Regardless of the perception, it is the responsibility of educators today to send young people forth from high school adequately prepared to meet the future with confidence. No matter which view of the future we ascribe to, our assignment is the same. We need an education that will enable young people to impart purpose and direction to their lives.
Conscientiously developed by a cohesive educational program are these capacities
- Creative thinking permeated with imagination, flexibility, and focus.
- Emotional intelligence, empathy, and self-esteem.
- Physical vitality, stamina, and perseverance.
- Inner depth borne out of an abiding appreciation and responsibility for nature, for work, and for their fellow human beings.
The development of thinking is the most vital work done in a Waldorf high school. The entire four-year program is designed with this in mind. Regardless of the subject in ninth grade, whether it is geology, modern world history, or English literature the students are asked to describe in detail exactly what they have observed. This approach strengthens the students perception and understanding of reality and challenges them to look beyond the cliche, the culturally accepted or current way of seeing the world.

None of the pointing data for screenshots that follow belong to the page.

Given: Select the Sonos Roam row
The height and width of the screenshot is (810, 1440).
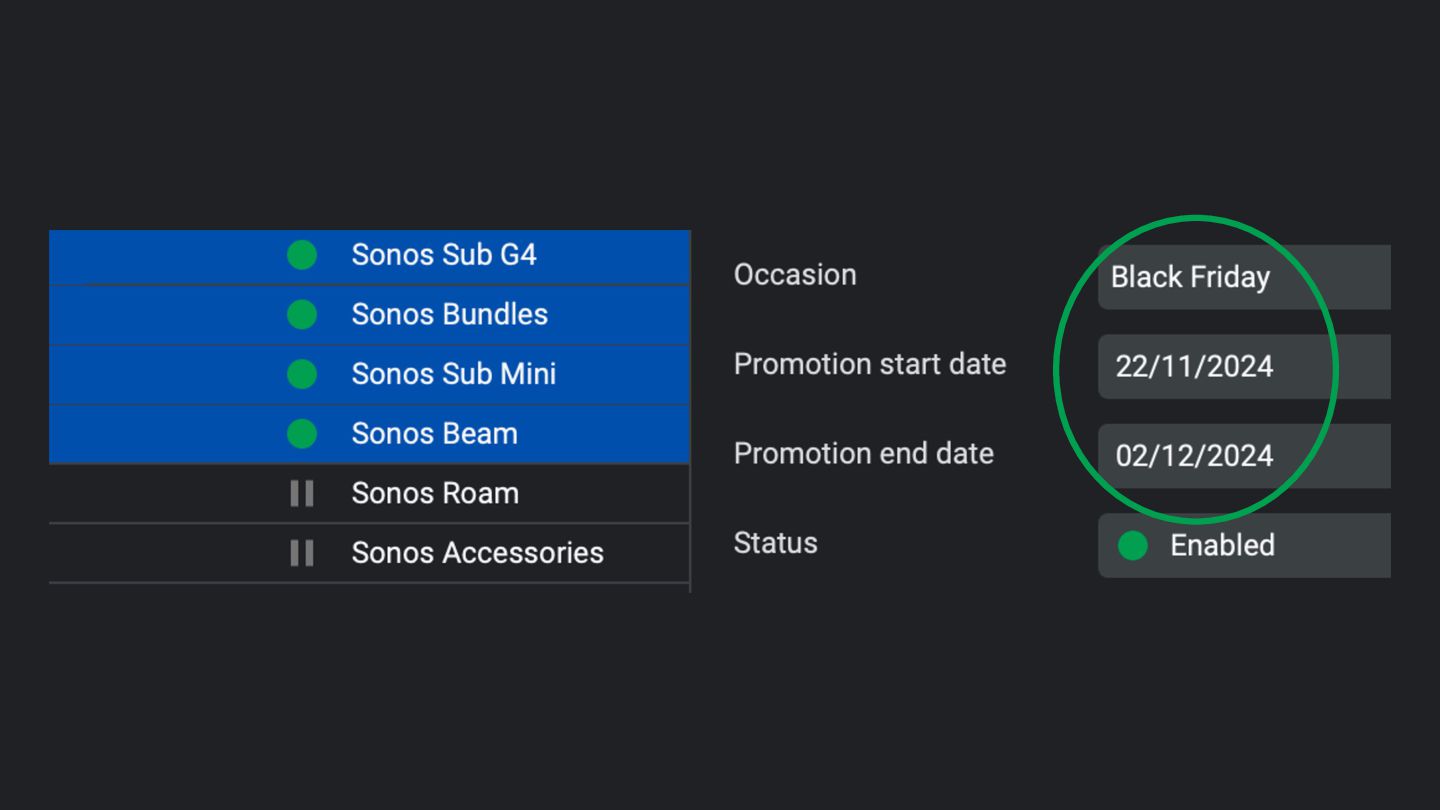Looking at the screenshot, I should tap(435, 493).
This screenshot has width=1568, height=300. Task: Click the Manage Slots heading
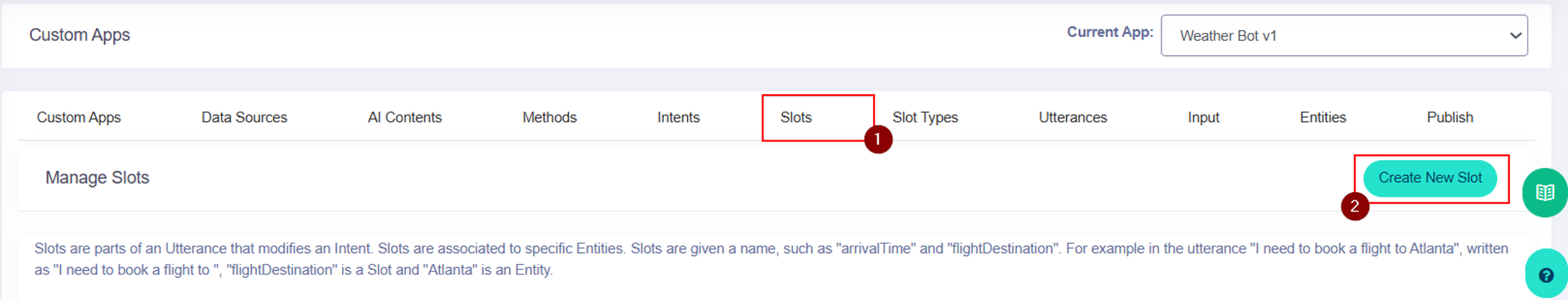(97, 178)

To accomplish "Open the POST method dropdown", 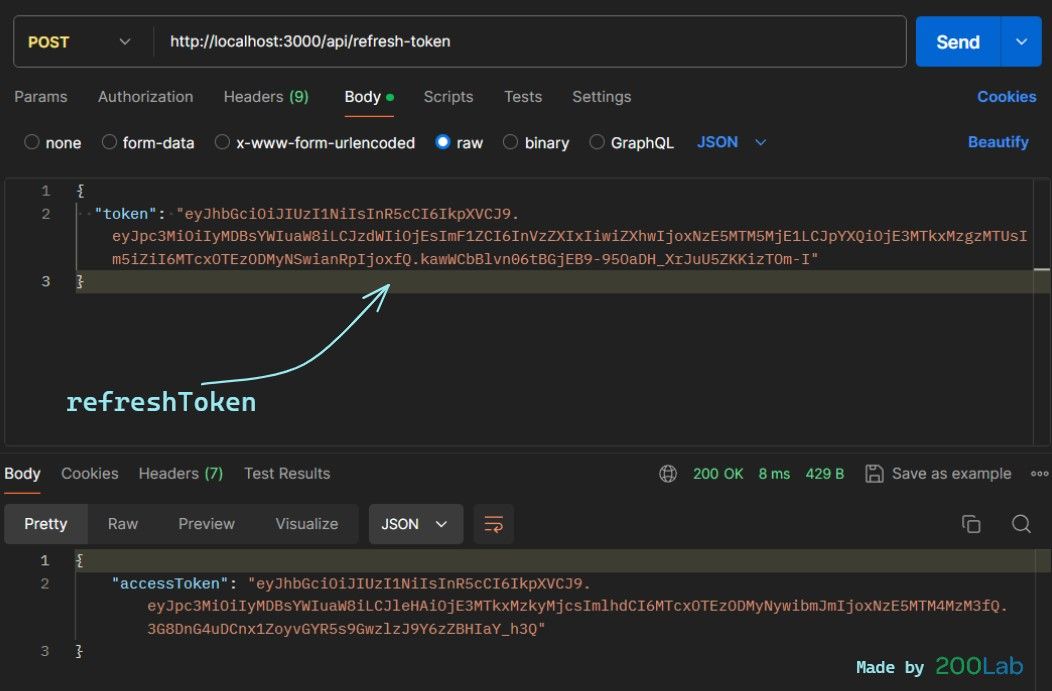I will point(79,42).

The junior curriculum could be characterized by the theme of invisibility: namely the study of those subjects that draw the student into areas that are not accessible to the experience of the senses. In chemistry, the students enter the invisible kingdom of the atom; in physics they explore the invisible world of electricity (which we can see only in its effects, not in its inherent nature). These voyages to invisible landscapes pose a central question intended to strengthen the student's powers of independent analysis and abstract theorizing. The question is Why? Why are things this way?
One of the most striking features of Waldorf high school graduates is their quiet confidence. This sense of confidence comes from their ability to think clearly as well as empathetically, to be awake to the world, but not removed and detached.
While thinking is being developed through a rigorous academic program, the arts continue to play an important role in the educational process. Sculpture, painting, bookbinding, calligraphy, and choral singing are part of every high school student's educational program. The emotional resilience that students need during these turbulent and unpredictable teenage years is bolstered through an artistic program that encourages self-expression and communication.
Well-rounded students remain sensitive to the mysteries and subtleties of life, yet at the same time emotionally connected with others and actively involved in the world. The simple motif of engaging students through head, heart, and hands has sounded repeatedly through all three phases of a Waldorf Education in an attempt to enliven student's thinking and to make a child's school experience meaningful. In the end this educational framework has enabled Waldorf graduates to engage life deeply with confidence and direction. In this way all that is best [has been] kindled in the young, not the intellect that remains passive, but the will that stirs thinking to creative activity.